■ **Your goal**: Begin with the line that holds "Task: Select the browse material sphere icon". Output it and all remaining lines of the material, verbatim, ending with the last.

++++ The input

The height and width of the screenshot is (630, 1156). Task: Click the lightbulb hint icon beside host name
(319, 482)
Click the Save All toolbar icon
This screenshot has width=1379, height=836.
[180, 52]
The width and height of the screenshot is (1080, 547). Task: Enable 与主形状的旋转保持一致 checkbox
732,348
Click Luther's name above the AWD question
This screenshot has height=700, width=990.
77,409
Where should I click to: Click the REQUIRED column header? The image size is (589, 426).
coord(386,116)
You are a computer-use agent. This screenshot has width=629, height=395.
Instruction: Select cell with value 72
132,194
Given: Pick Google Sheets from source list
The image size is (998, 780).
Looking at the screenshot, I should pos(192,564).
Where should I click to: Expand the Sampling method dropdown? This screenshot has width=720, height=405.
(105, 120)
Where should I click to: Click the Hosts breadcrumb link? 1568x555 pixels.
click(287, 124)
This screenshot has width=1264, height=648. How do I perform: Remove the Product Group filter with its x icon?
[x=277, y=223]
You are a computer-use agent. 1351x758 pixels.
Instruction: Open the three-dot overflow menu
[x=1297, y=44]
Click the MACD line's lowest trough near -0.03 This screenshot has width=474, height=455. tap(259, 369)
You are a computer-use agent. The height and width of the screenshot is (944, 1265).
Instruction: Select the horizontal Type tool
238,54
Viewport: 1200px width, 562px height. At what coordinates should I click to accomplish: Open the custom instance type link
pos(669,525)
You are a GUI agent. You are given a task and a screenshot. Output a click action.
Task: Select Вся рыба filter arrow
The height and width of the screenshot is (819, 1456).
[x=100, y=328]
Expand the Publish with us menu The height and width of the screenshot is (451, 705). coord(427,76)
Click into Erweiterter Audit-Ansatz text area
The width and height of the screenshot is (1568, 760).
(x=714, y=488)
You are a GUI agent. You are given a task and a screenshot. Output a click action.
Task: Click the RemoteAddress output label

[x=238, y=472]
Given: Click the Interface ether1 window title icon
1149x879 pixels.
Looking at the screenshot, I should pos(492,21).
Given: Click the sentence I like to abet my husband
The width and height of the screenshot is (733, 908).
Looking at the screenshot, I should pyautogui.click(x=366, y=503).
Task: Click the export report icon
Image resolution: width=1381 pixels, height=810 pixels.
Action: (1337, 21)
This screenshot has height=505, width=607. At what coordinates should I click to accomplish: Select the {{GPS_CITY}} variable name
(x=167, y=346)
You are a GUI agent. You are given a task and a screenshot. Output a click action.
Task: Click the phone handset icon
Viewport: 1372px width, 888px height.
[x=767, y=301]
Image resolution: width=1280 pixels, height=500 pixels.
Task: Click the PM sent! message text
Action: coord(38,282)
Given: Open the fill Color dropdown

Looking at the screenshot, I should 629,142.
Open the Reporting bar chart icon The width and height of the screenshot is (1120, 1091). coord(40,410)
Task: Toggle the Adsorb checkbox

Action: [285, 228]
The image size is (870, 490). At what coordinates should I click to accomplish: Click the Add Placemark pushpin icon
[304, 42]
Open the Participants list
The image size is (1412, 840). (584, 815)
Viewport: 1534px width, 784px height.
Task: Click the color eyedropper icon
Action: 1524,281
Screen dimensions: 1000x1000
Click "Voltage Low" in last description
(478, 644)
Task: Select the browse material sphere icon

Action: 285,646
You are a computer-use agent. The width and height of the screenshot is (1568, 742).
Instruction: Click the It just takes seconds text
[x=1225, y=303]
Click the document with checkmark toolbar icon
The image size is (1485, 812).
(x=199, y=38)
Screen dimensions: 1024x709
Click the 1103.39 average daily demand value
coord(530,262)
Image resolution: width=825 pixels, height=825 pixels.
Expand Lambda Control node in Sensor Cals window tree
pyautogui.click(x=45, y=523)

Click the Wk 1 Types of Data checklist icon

++++++++

■ **Task output**:
Task: Select the browse material sphere icon

Action: 285,646
You are a computer-use agent. The width and height of the screenshot is (1568, 742).
Instruction: Click the It just takes seconds text
[x=1225, y=303]
Click the document with checkmark toolbar icon
The image size is (1485, 812).
(x=199, y=38)
Screen dimensions: 1024x709
Click the 1103.39 average daily demand value
coord(530,262)
Image resolution: width=825 pixels, height=825 pixels.
Expand Lambda Control node in Sensor Cals window tree
pyautogui.click(x=45, y=523)

Click the Wk 1 Types of Data checklist icon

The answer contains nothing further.